**Problem requirements:**
Output every line of the data below verbatim, leaving out the pictures.

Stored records
============================================================

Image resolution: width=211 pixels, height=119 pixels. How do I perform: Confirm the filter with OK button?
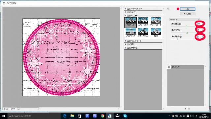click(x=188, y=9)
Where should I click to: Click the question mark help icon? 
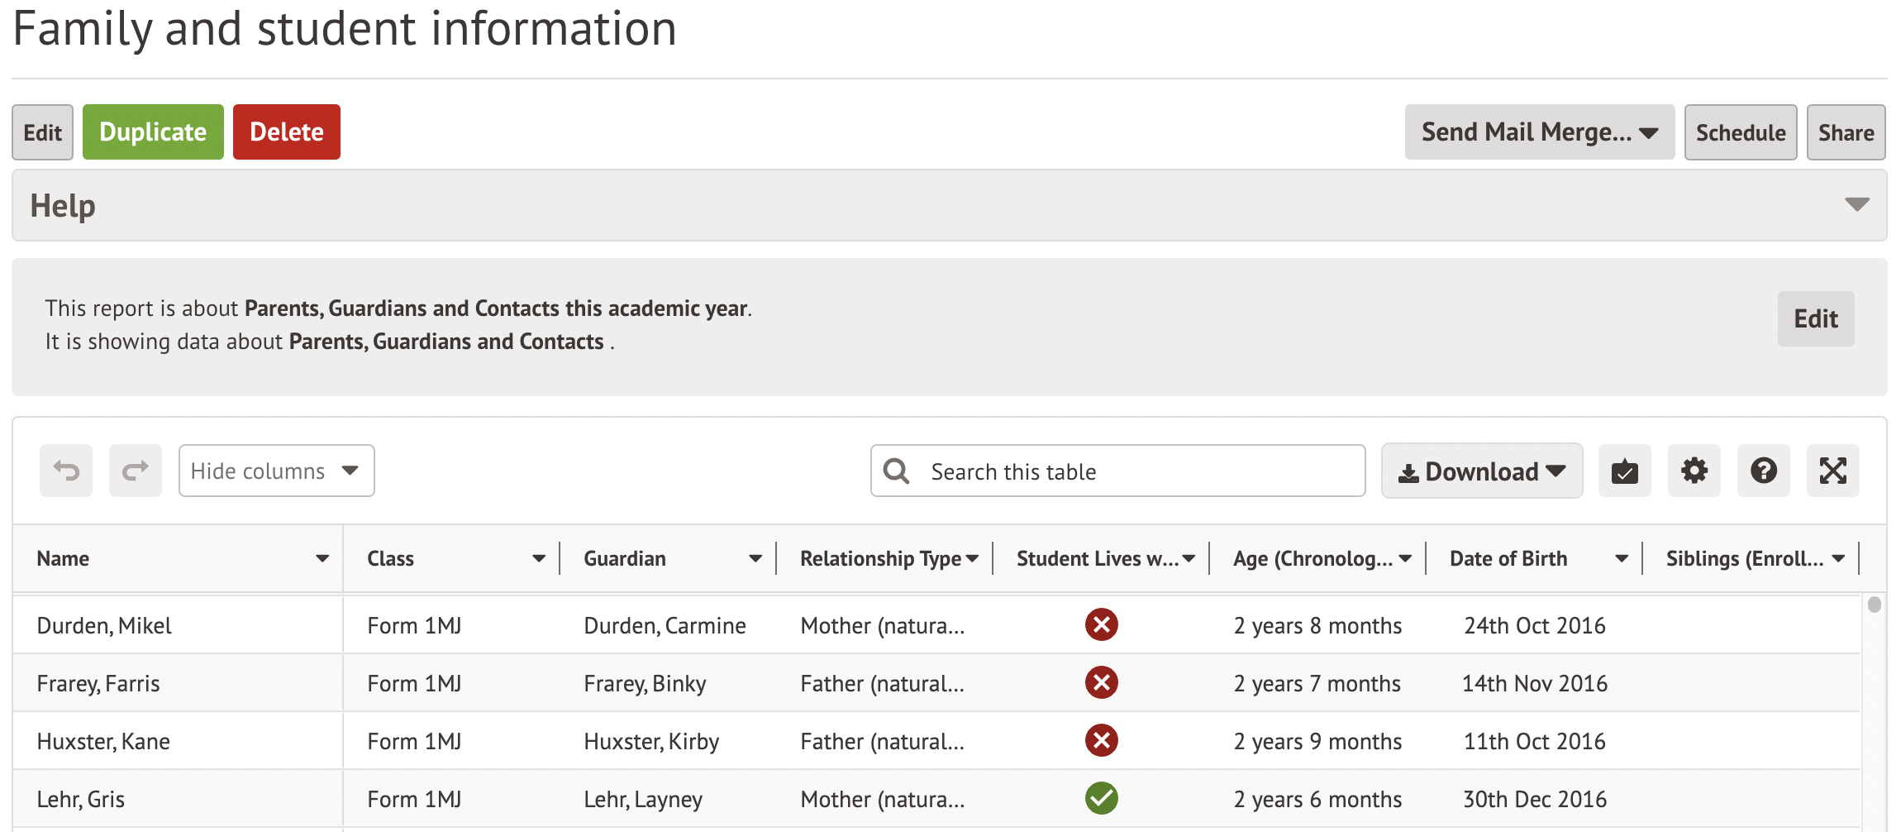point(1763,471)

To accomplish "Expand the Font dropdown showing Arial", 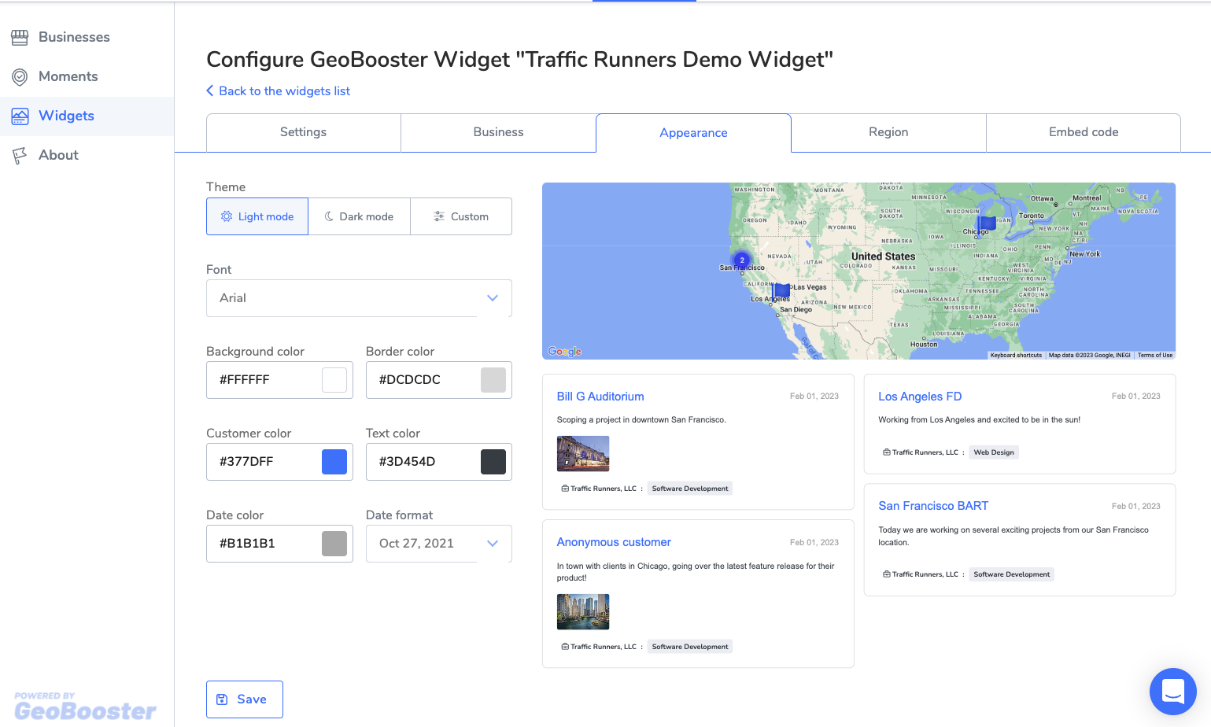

============================================================

**Problem solution:**
Image resolution: width=211 pixels, height=119 pixels. How do I perform: Confirm the filter with OK button?
click(x=188, y=9)
Where should I click to: Click the question mark help icon? 
point(1763,471)

To accomplish "Expand the Font dropdown showing Arial", 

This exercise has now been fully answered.